*Aim of the task*
Leaving out every picture, copy the lines of the material below exactly, from the line containing "The width and" through the line containing "Open help via the question mark icon".
-*-*-
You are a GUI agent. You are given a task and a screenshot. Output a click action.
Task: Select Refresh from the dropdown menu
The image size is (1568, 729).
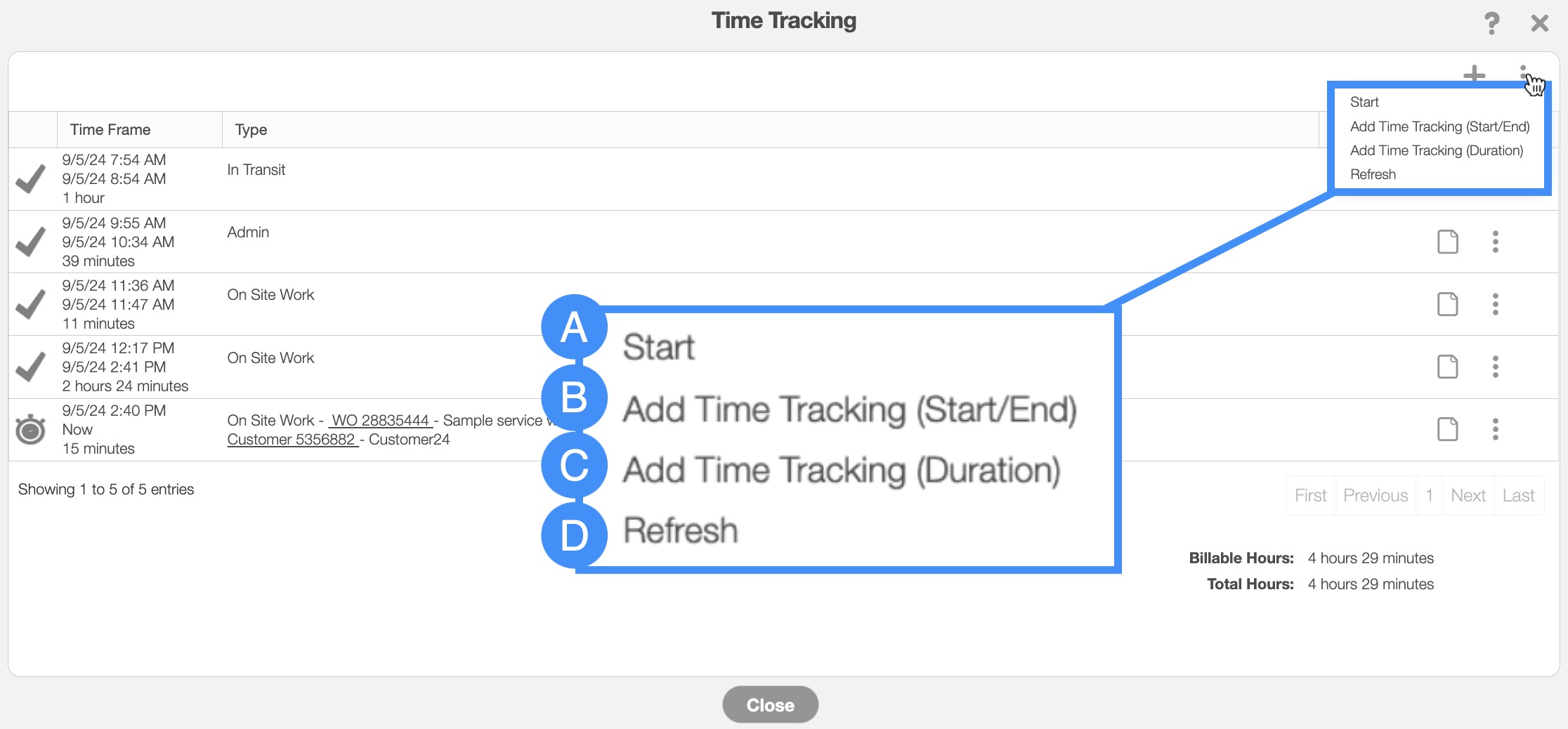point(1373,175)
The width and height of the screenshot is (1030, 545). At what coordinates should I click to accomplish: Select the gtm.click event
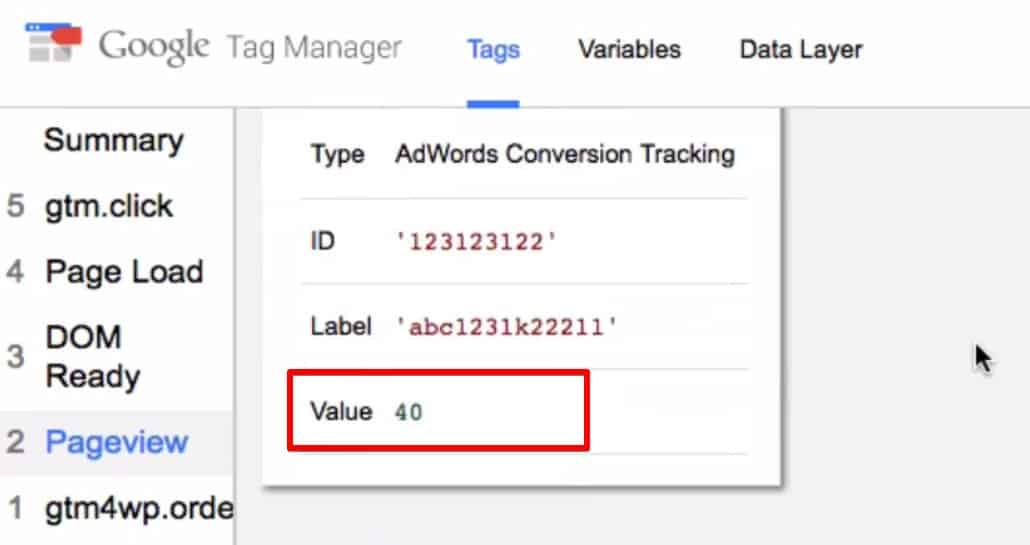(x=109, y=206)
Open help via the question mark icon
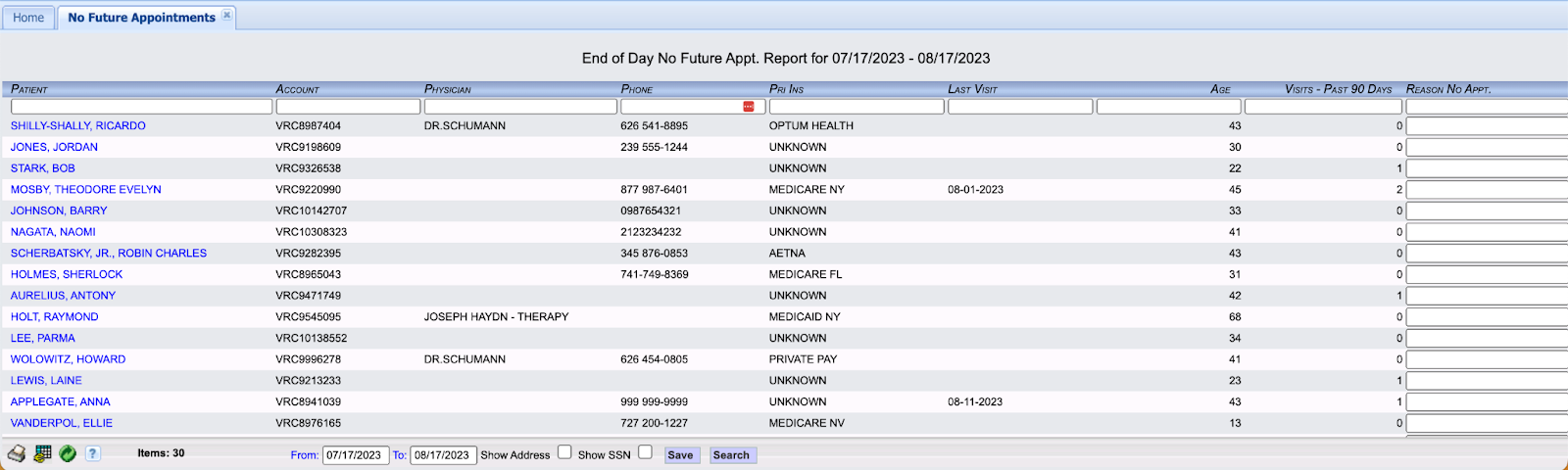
-*-*-
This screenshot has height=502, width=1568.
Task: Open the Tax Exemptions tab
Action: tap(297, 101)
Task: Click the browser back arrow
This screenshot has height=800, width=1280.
-*-*-
*Answer to the problem*
The width and height of the screenshot is (1030, 545). At what coordinates should I click to accomplish: Select the gtm.click event
(x=109, y=206)
Open help via the question mark icon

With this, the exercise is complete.